[Bugfix] Fix Qwen2.5-omni/Qwen3-omni mm_processor cache for audio_in_video request by Isotr0py · Pull Request #36800 · vllm-project/vllm

Isotr0py · 2026-03-11T16:20:59Z

Purpose

Following PR for Support online use_audio_in_video #36319
Actually, Qwen2.5-Omni and Qwen3-Omni processor's apply_prompt_updates is incorrect for audio_in_video=True with cache. Then second requests in multi-turn requests will fail, because it will fall to use_audio_in_video=False code path:

(APIServer pid=820051)   File "/home/mozf/develop-projects/vllm/vllm/renderers/base.py", line 715, in process_for_engine
(APIServer pid=820051)     engine_prompt = self._process_singleton(prompt)
(APIServer pid=820051)                     ^^^^^^^^^^^^^^^^^^^^^^^^^^^^^^^
(APIServer pid=820051)   File "/home/mozf/develop-projects/vllm/vllm/renderers/base.py", line 691, in _process_singleton
(APIServer pid=820051)     return self._process_tokens(prompt)  # type: ignore[arg-type]
(APIServer pid=820051)            ^^^^^^^^^^^^^^^^^^^^^^^^^^^^
(APIServer pid=820051)   File "/home/mozf/develop-projects/vllm/vllm/renderers/base.py", line 636, in _process_tokens
(APIServer pid=820051)     inputs = self._process_multimodal(
(APIServer pid=820051)              ^^^^^^^^^^^^^^^^^^^^^^^^^
(APIServer pid=820051)   File "/home/mozf/develop-projects/vllm/vllm/renderers/base.py", line 622, in _process_multimodal
(APIServer pid=820051)     mm_inputs = mm_processor.apply(mm_processor_inputs, mm_timing_ctx)
(APIServer pid=820051)                 ^^^^^^^^^^^^^^^^^^^^^^^^^^^^^^^^^^^^^^^^^^^^^^^^^^^^^^
(APIServer pid=820051)   File "/home/mozf/develop-projects/vllm/vllm/multimodal/processing/processor.py", line 1663, in apply
(APIServer pid=820051)     prompt_ids, mm_placeholders = self._maybe_apply_prompt_updates(
(APIServer pid=820051)                                   ^^^^^^^^^^^^^^^^^^^^^^^^^^^^^^^^^
(APIServer pid=820051)   File "/home/mozf/develop-projects/vllm/vllm/model_executor/models/qwen2_5_omni_thinker.py", line 646, in _maybe_apply_prompt_updates
(APIServer pid=820051)     prompt_ids, mm_placeholders = self._apply_prompt_updates(
(APIServer pid=820051)                                   ^^^^^^^^^^^^^^^^^^^^^^^^^^^
(APIServer pid=820051)   File "/home/mozf/develop-projects/vllm/vllm/multimodal/processing/processor.py", line 1539, in _apply_prompt_updates
(APIServer pid=820051)     assert update_idx is not None, (
(APIServer pid=820051)            ^^^^^^^^^^^^^^^^^^^^^^
(APIServer pid=820051) AssertionError: Failed to apply prompt replacement for mm_items['audio'][0]

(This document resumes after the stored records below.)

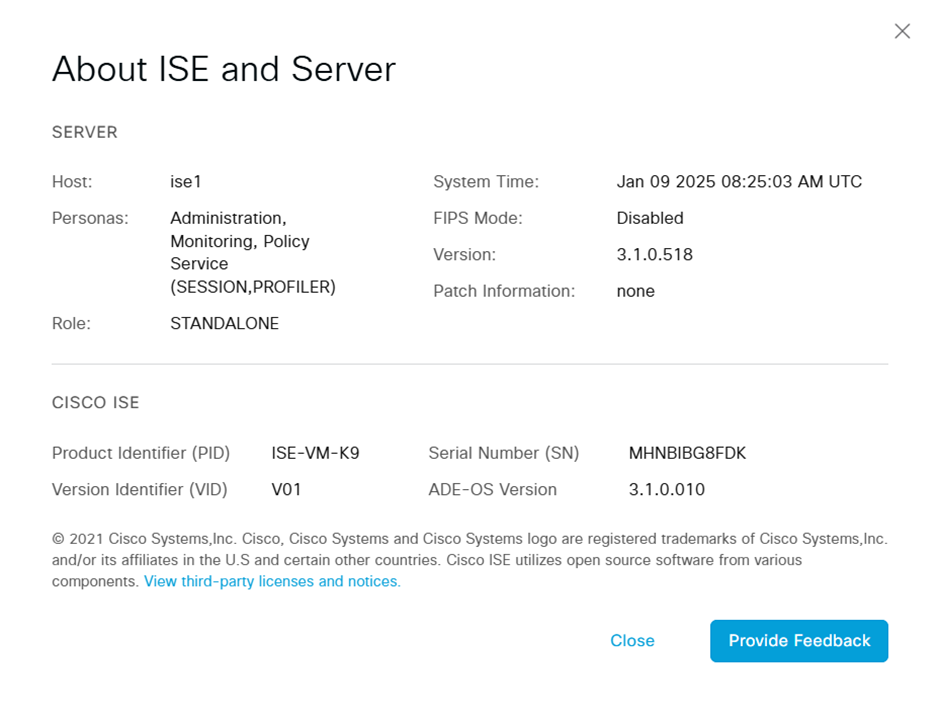This screenshot has height=714, width=940.
Task: Click the serial number MHNBIBG8FDK
Action: [x=687, y=453]
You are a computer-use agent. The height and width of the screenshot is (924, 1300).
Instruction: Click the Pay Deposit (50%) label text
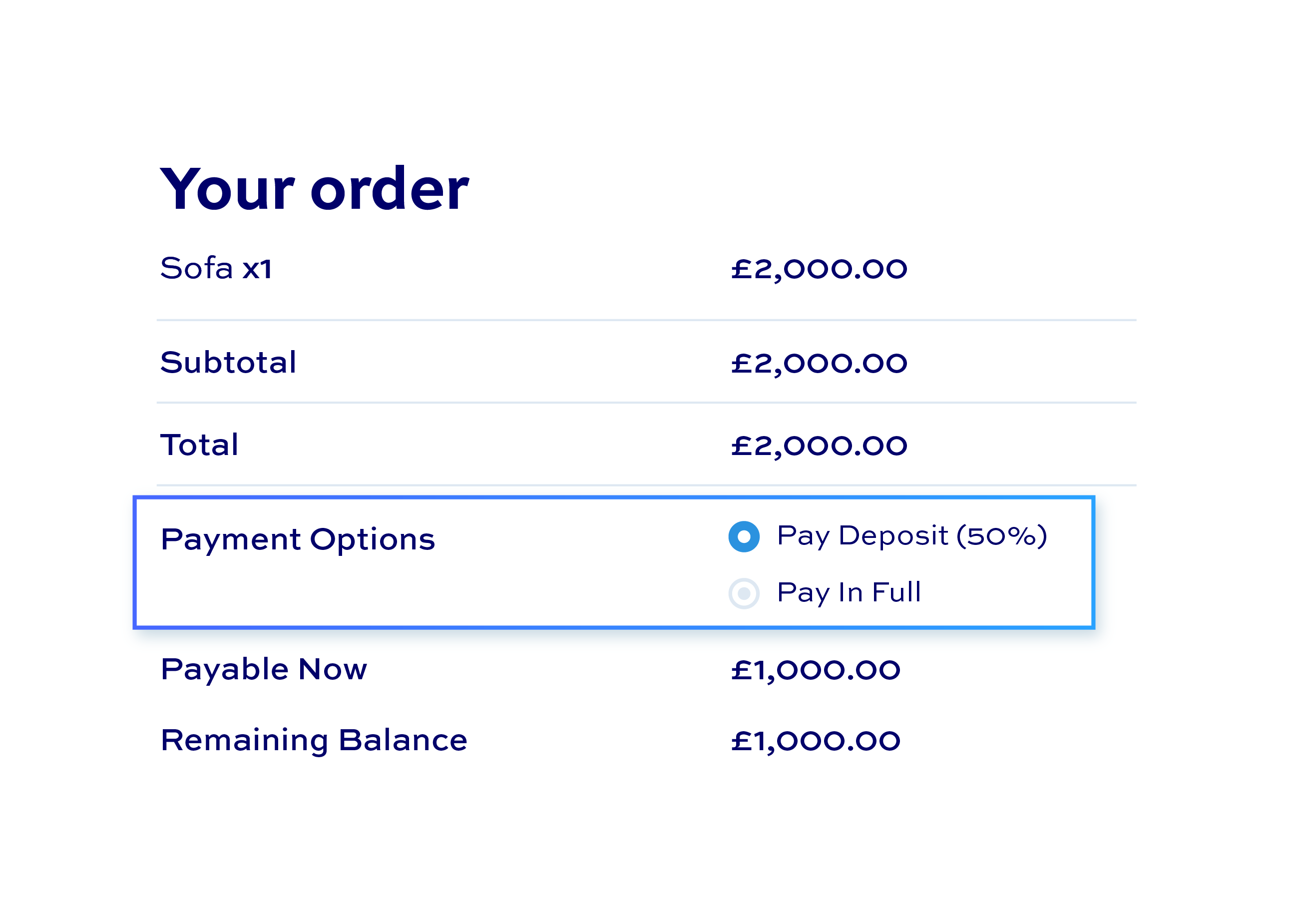pos(911,536)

In Support online use_audio_in_video #36319, we bypass mm processor cache for audio_in_video=True through override _cached_apply_hf_processor, because mm_cache will cause request failed when request hit.
This PR corrects use_audio_in_video detection when mm processor cache is hit.

Test Plan

pytest -s -v tests/entrypoints/openai/test_video.py -k test_online_audio_in_video

Test Result

Tests should pass.

Essential Elements of an Effective PR Description Checklist

The purpose of the PR, such as "Fix some issue (link existing issues this PR will resolve)".
The test plan, such as providing test command.
The test results, such as pasting the results comparison before and after, or e2e results
(Optional) The necessary documentation update, such as updating supported_models.md and examples for a new model.
(Optional) Release notes update. If your change is user facing, please update the release notes draft in the Google Doc.

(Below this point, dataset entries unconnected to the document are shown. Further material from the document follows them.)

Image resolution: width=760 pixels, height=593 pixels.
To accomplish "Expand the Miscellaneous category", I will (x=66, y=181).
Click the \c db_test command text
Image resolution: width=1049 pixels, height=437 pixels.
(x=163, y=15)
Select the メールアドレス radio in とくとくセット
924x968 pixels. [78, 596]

Signed-off-by: Isotr0py <mozf@mail2.sysu.edu.cn>

gemini-code-assist

Code Review

This pull request addresses a bug in the Qwen2.5-Omni and Qwen3-Omni models related to the mm_processor cache when audio_in_video=True. The fix involves correcting the use_audio_in_video detection when the mm processor cache is hit. The changes include modifications to qwen2_5_omni_thinker.py and qwen3_omni_moe_thinker.py to handle the cache logic correctly. I have identified a high severity issue in qwen2_5_omni_thinker.py related to the removal of unused imports, which could potentially break existing code if those imports were being used elsewhere.

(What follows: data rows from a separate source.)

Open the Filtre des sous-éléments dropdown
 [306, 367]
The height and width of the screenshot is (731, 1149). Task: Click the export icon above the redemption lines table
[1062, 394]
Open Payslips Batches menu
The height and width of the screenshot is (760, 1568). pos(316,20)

I am having trouble creating individual review comments. Click here to see my feedback.

vllm/model_executor/models/qwen2_5_omni_thinker.py (83-84)

high: Removing ProcessorInputs and TimingContext imports might break other parts of the code if they are used elsewhere. It's better to ensure that these imports are not used anywhere else before removing them.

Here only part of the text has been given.